Single radiation dose sufficient for spinal cord suppression relief
medwireNews: Multifraction radiotherapy is unnecessary for some patients with spinal cord compression symptoms in late-stage cancer, suggest SCORAD III study findings reported at the 2017 annual meeting of the American Society of Clinical Oncology in Chicago, Illinois, USA.
“Our findings establish single-dose radiotherapy as the standard of care for metastatic spinal canal compression, at least for patients with a short life expectancy,” presenting author Peter Hoskin (Mount Vernon Cancer Centre, Middlesex, UK) said in a press statement.
“For patients, this means fewer hospital visits and more time with family.”
The phase III trial included 688 patients, aged a median of 70 years, with metastatic prostate, lung, breast, or gastrointestinal cancer. At baseline, 66% of patients had an ambulatory scale grade of 1 or 2, denoting the ability to walk normally or with an aid, while the remainder were classified as grade 3 or 4 indicating difficulty walking with an aid or reliance on a wheelchair.
At week 8, 69.5% of patients who were randomly assigned to receive a single 8-Gy dose of radiation had grade 1 or 2 ambulatory status, as did 73.3% of those who received 20 Gy given over 5 days.
Indeed, there was no significant difference between the two treatment arms with regard to the proportion of patients whose ambulatory status was maintained at grade 1–2, improved from grade 3–4 to 1–2, or deteriorated from grade 1–2 to 3–4.
Nor was there a significant difference between a single dose of radiation and multifraction radiation on bowel or bladder function.
“Early diagnosis is important for best outcomes”
These results show that “early diagnosis is important for best outcomes,” Hoskin told the press conference, noting that patients who arrive ambulant will retain their ambulation regardless of radiation regimen received.
The rate of grade 3–4 adverse events associated with treatment was comparable between the single and multifraction treatment groups, at 20.6% versus 20.4%, and grade 1–2 side effects were less common with a single dose, at 51.0% versus 56.9%.
Overall survival was also similar in the treatment groups, at a median of 12.4 and 13.7 weeks, respectively.
However, the presenting author observed that multifraction radiotherapy may reduce the likelihood of metastatic regrowth in the spine compared with a single dose.

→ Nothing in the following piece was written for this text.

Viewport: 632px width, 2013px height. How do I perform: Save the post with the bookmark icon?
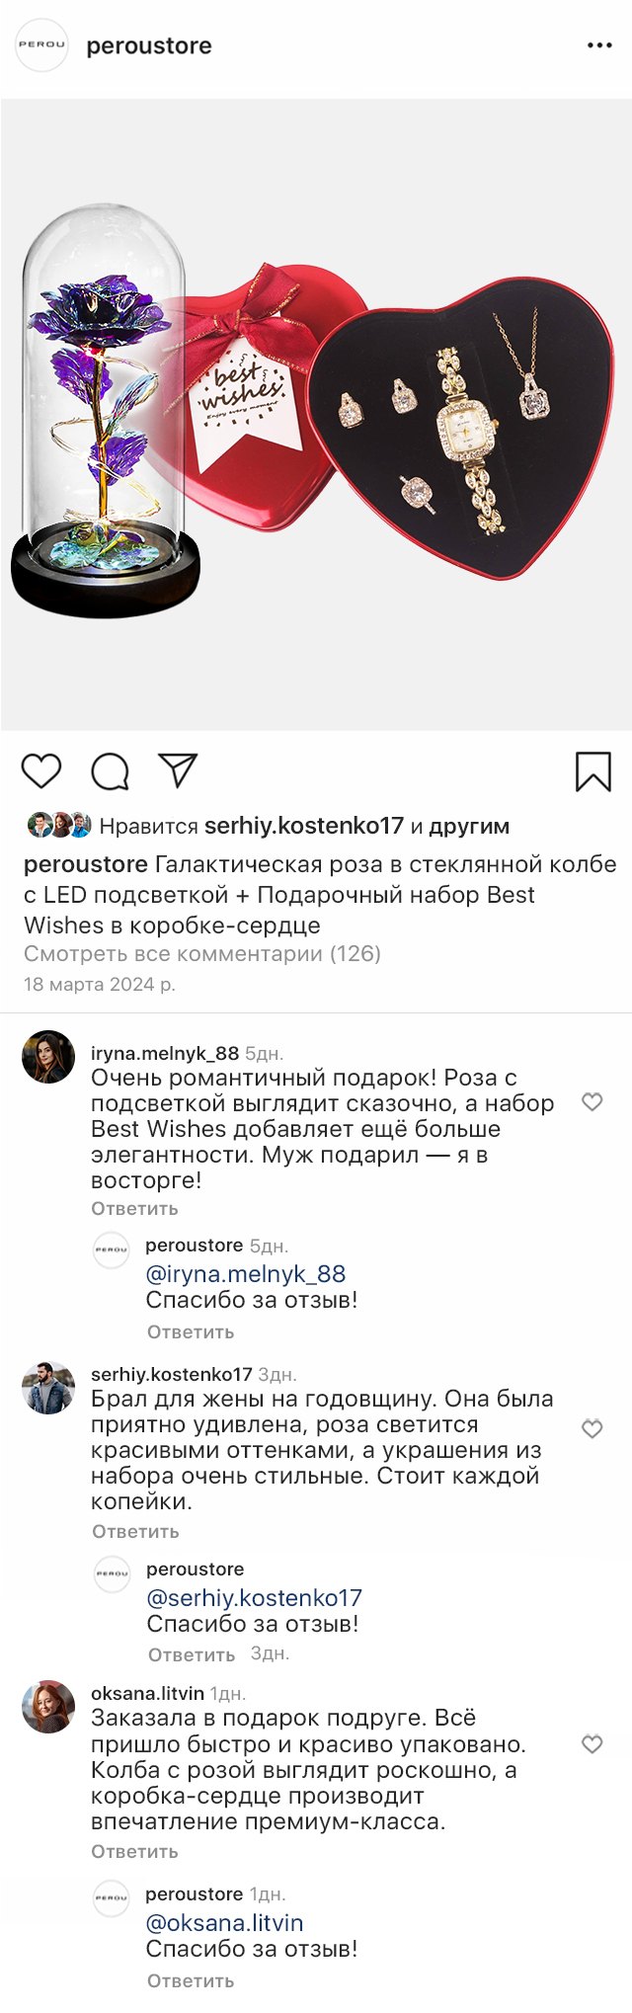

“Therefore, a longer course of radiation may still be better for patients with a longer life expectancy, but we need more research to confirm this,” Hoskin said.
“Sometimes less really is more”
Commenting on the findings for ASCO, Joshua Jones (University of Pennsylvania, Philadelphia, USA) said at the press conference that “this is the first study that really shows equal outcomes, in terms of meaningful benefits for patients, with a single dose of radiotherapy versus a much longer course.”
He concluded that for “many patients this is going to provide tremendous benefit with the idea that sometimes less really is more.”